Impact: would need to add these variables as arguments to the functions.

Ideas: notes from trying this are in Digital Stewardship Teams: Programming/Accessioning Formats Script Development/configuration_experiment

Priority: The main motivation is simpler unit testing, but it works and can be tested as is.

Add temporary files to technical appraisal

Location: format_analysis_functions.py > match_technical_appraisal()

Description: Add temporary files as another category to technical appraisal. Temporary files include file names that start with either “~” or “.”, which are often but not always identified by FITS as unknown binary. The temporary files category has precedence over the format category but not the trash category.

Impact: If this is implemented, it should be removed from the technical-appraisal-logs.py script.

Regex FutureWarning

Location: get_text(), df_fits["fits_name_version"] = df_fits["fits_name_version"].str.replace("\snan$", "")

Description: PyCharm gives a FutureWarning: The default value of regex will change form True to False in a future version. Currently using Python 3.8. After upgrading Python, verify that this still works. It is removing " nan" from the end of the combined FITS format name and version in those instances where there is no version.

Combine methods of matching FITs and NARA

Location: format_analysis_functions.py > match_nara_risk()

Description: Currently, matching methods are applied in order of accuracy and no other is tried once a match is made. If this results in enough occasions where a later match method would have been more accurate, we could combine different methods to highlight potential matching errors.

Priority: This problem hasn’t been observed yet.

Improve accuracy of tests with fits csv

Description: several unittests create a dataframe using pandas with fits data, which is read from a csv in production. That can cause differences in datatypes. Instead, save fits csv files in the repo to use for testing or create the csv within the test and then delete it after.

Alternative to manually changing dates in unit test after branching

Location: test_x_full_script.py, in self.ex06, self.ex09, and self.ex11 variables in setUp

Description: Every time a new branch is made of the repo, it changes the date created of the files used for the full script unit test, which have to be manually updated in the expected results for the test. Is there a way to avoid that?

Test FITS directory letter in configuration.py

Location: format_analysis_functions.py > check_configuration()

Description: Check that the directory letter (C:, D:, etc.) of the FITS path matches the accession folder (the script argument) or it will cause an error. This error is currently caught when FITS tries to run for the first time. Catching it earlier will save some time.

Impact: Remove the error handling for “can’t find or load main class” from format_analysis.py after generating new FITS format identification information and from the update_fits() function.

Add date to full risk data csv

Description: For the Hub Monitoring scripts, we are making an updated version of the full risk data csv every few years to look for changes in risk, which include the date in the filename. Include the date when first making the full risk data csv as well, so it is clearer which file is the most recent. The new naming convention would be accession_number_full_risk_data_YYYY-MM-DD.csv.
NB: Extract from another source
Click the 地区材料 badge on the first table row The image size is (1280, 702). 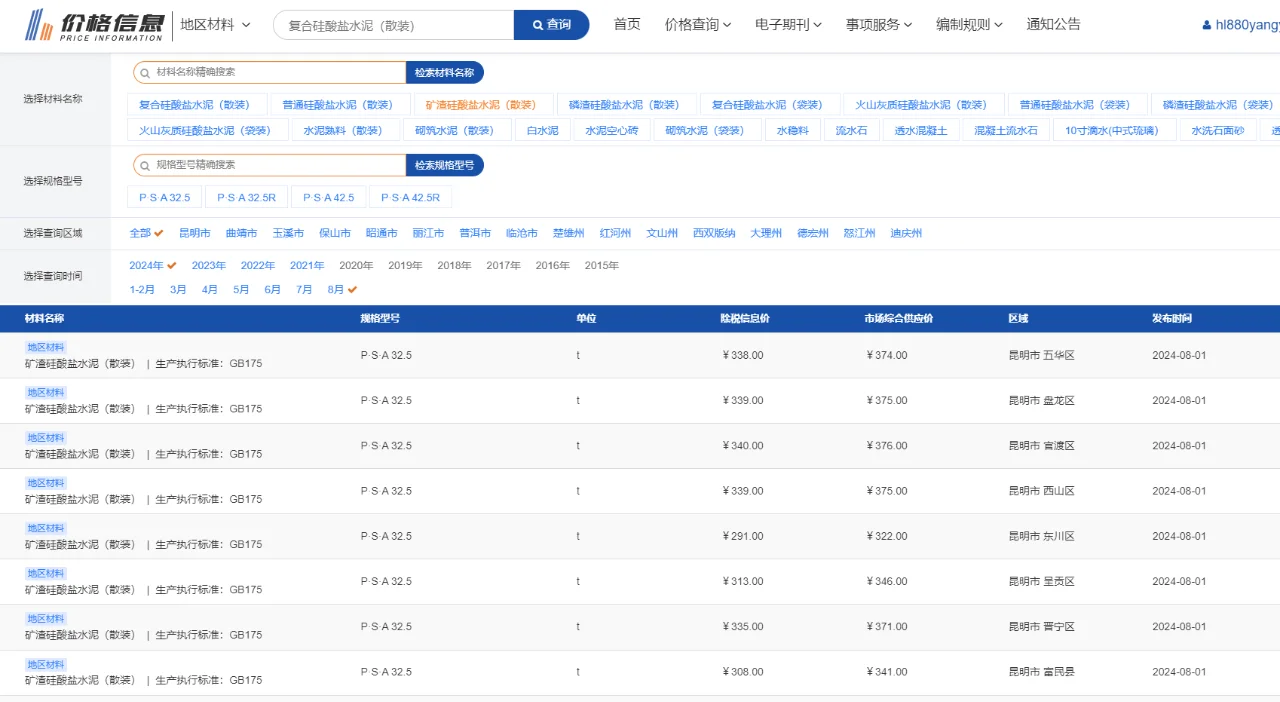tap(45, 346)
Additional organization for data in FITS CSV

Location: format_analysis_functions.py > make_fits_csv()

Description: : The fits.csv spreadsheet is organized with one line per format identification (potentially many rows for a single file), which is required for the analysis. It may be useful to have a second version of this spreadsheet that is organized with one line per file. It might have a separate set of columns for each format identification (format_ID_1; format_ID_2, etc.), although that could lead to a lot of columns.
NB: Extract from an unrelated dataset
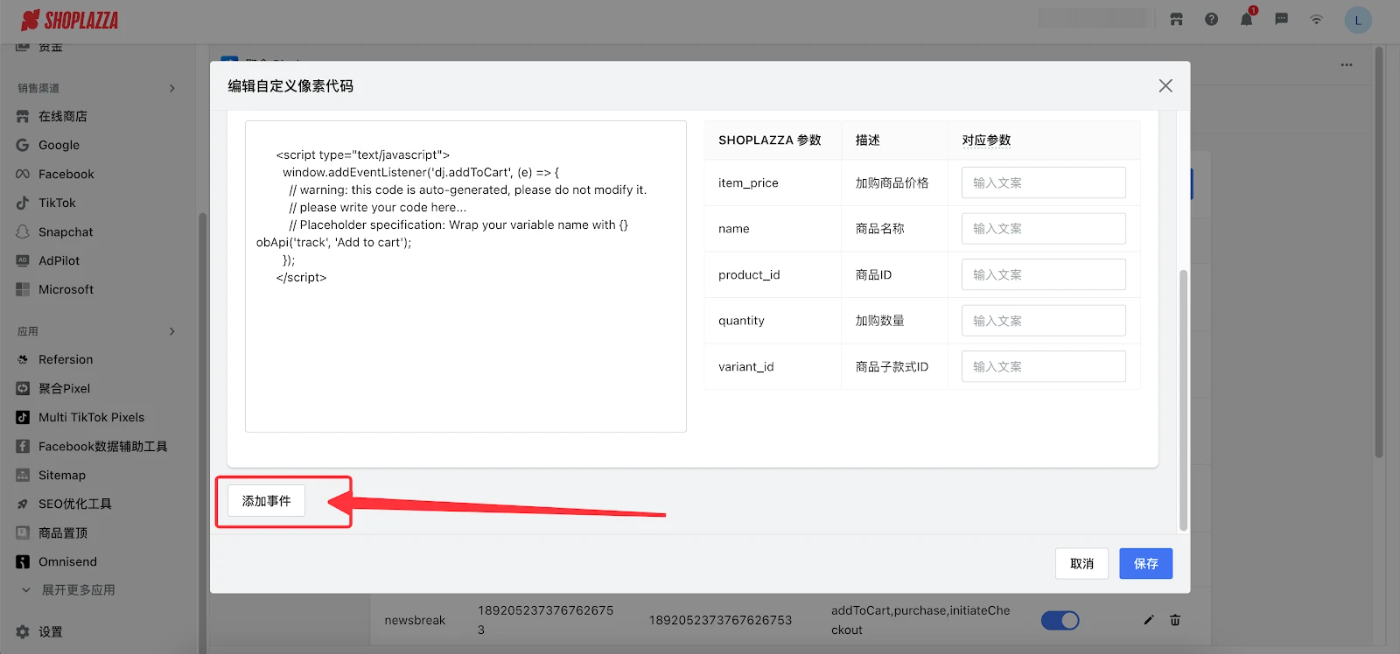Viewport: 1400px width, 654px height.
Task: Open Facebook in the sidebar
Action: click(x=66, y=174)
Priority: Need to use the workflow more to know if this would be helpful.

NARA Risk Matching: require PUID match

Location: match_nara_risk()

Description: if FITS and NARA have a PUID, do not let it match if they are not the same. This will reduce the number of false positives. Code already splits out ones with PUID for PUID matching, so could treat as 2 separate data sets during matching and combine at the end.

NARA Risk Matching: extracting version

Location: match_nara_risk()

Description: Currently, anything after the last space in NARA Format Name is used as the version. There are additional formats with versions that do not match this pattern. Two patterns that are after the last space but have additional characters to remove, which might be easy to implement, are "name (version)" and "name v.version".
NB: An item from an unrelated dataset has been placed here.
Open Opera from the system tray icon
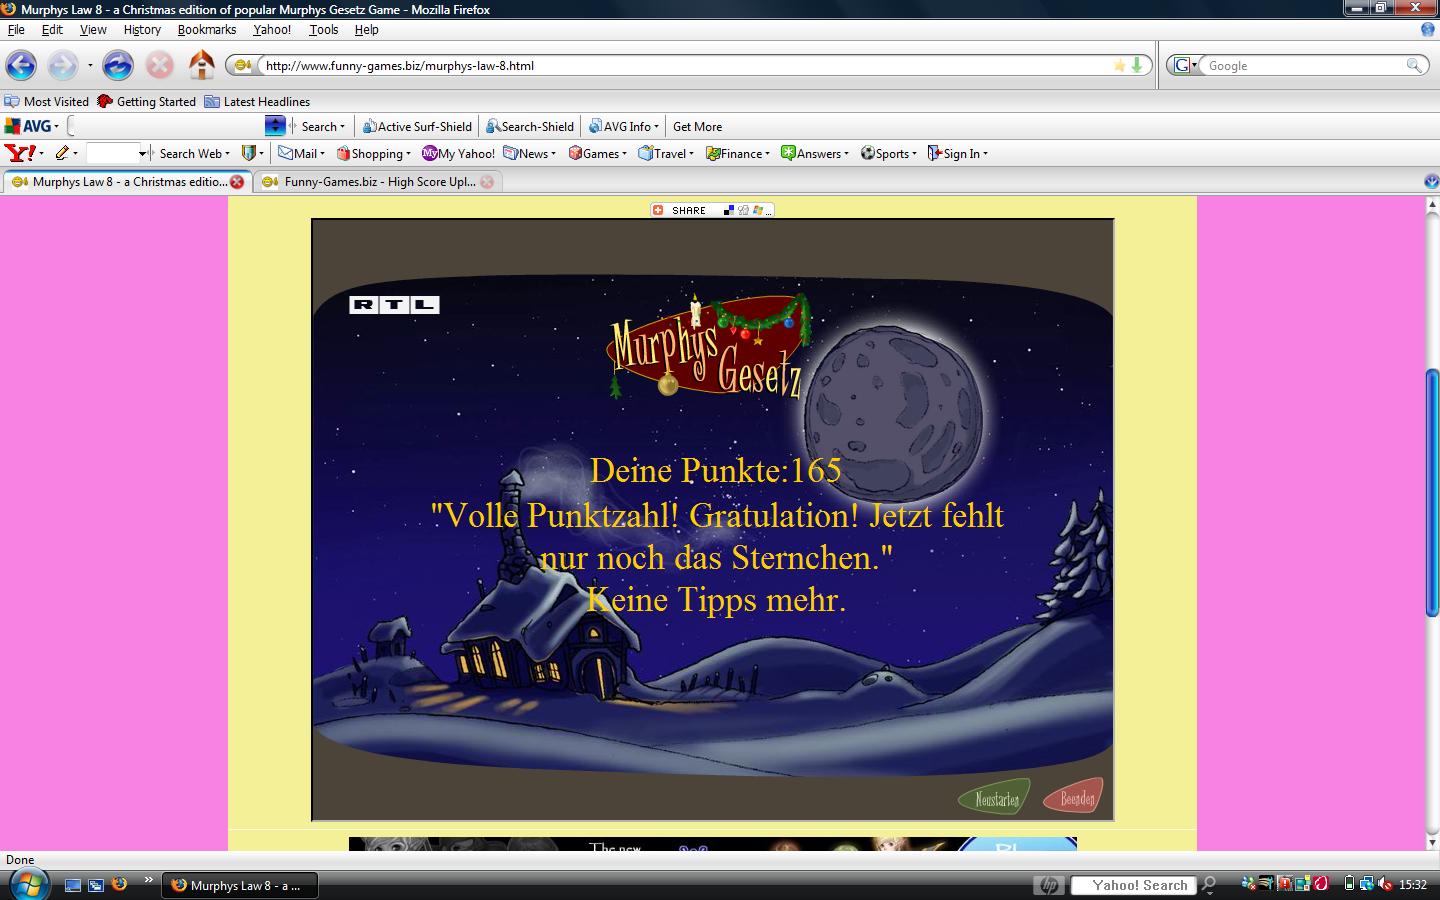Viewport: 1440px width, 900px height. pos(1320,885)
Priority: waiting to see how often formats with this pattern are in our accessions.

Improved matching formats to NARA risk

Location: format_analysis_functions.py > match_nara_risk()

Description: Currently, if a PRONOM id doesn’t match, most matches are by file extension, and these are not precise because it matches each version and sometimes other formats as well. Improve matching with name and version. The challenge is FITS format identifications separate name and version, while NARA combines them in one column in different patterns.

Ideas: Extract any number from NARA format identifications to use for version matching with a name or extension. Define common mapping between FITS and NARA names. Fuzzy matching of names and versions. We did try fuzzywuzzy but couldn’t get an accurate enough match.

Priority: Cleaning up these matches is manual and time consuming to do and to document. PDF is common one with a lot of versions and they have different values.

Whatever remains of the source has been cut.